Stata is a RAM-only system; it does not pipeline large datasets. At
least, as far as I know, this is correct. Thus, you need large
amounts of memory to work with large datasets. If your datasets are
really huge (and if I'm correct that Stata can't pipeline), then this
may be a limitation. I believe that Stata's choice to use an
all-in-memory method is based on the idea that, while datasets can be
large, memory keeps getting more cheap and plentiful.
I'm not sure about querying datasets in foreign formats (Oracle,
mysql). You usually convert them to Stata before using them. Thus,
there is a static aspect to that operation. That is, you don't get
to query a live system -- one that is subject to changes by other
users while you are accessing it. You get to access a snapshot of a
system, as of the moment the data were extracted.

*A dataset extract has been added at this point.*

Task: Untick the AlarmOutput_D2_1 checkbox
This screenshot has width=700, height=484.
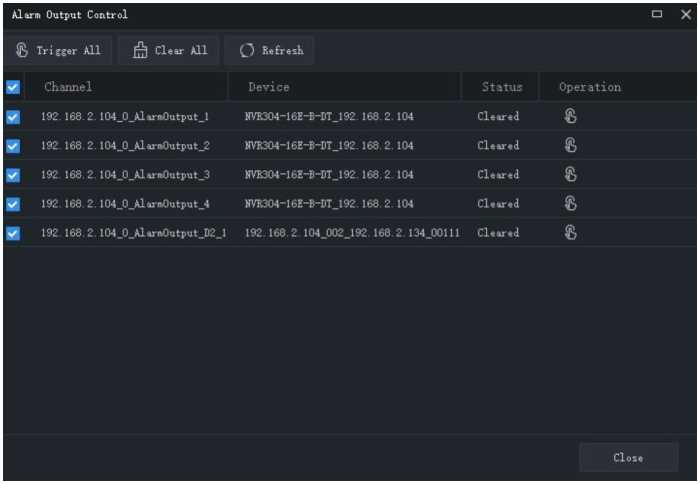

But then, there is the odbc set of facilities. I'm not familiar with
them, but they do allow access to some foreign-format data. (Whether
it allows access to live systems, I don't know.)
Finally, I do know of one large commercial product for data
processing & reporting that has been built using Stata as its
core. This is produced by Prof-soft Health. You may want to contact
the person who put this together; that is Ed Bassin,
[email protected].
I hope this helps; Good Luck.
--David
At 10:42 AM 2/6/2007, Marc wrote:
Hi All,
I'm looking into Stata MP as a data management system on linux for 3-5 users.
The main tasks of the data management system would be to query
tables from Oracle, mysql, create variables, run statistical
analysis/modeling and support fairly advanced reporting.
I've worked with SAS and SPSS, however this time around I'd be the
one paying for the license, and am being consciencious about
shopping for the best solution. The corporate reflex of "just
writting a PO" for SAS or SPSS server is not the chosen approach here.
- How does Stata compare as data management tool, specially as it
interfaces with databases?
- Is it a RAM-only system, or does it pipeline large datasets ?
- What are its limitations as a data management tool ?
- At what point would you say SAS/SPSS is hands down the best
solution (if at all)?
- Any opinion on its syntax/batch capabilities?
I know next to nothing about Stata's macro capabilities, and one
thing I like about SPSS is its new Python extensibility. Anything
comparable with Stata ?
Many thanks for your time.
Marc.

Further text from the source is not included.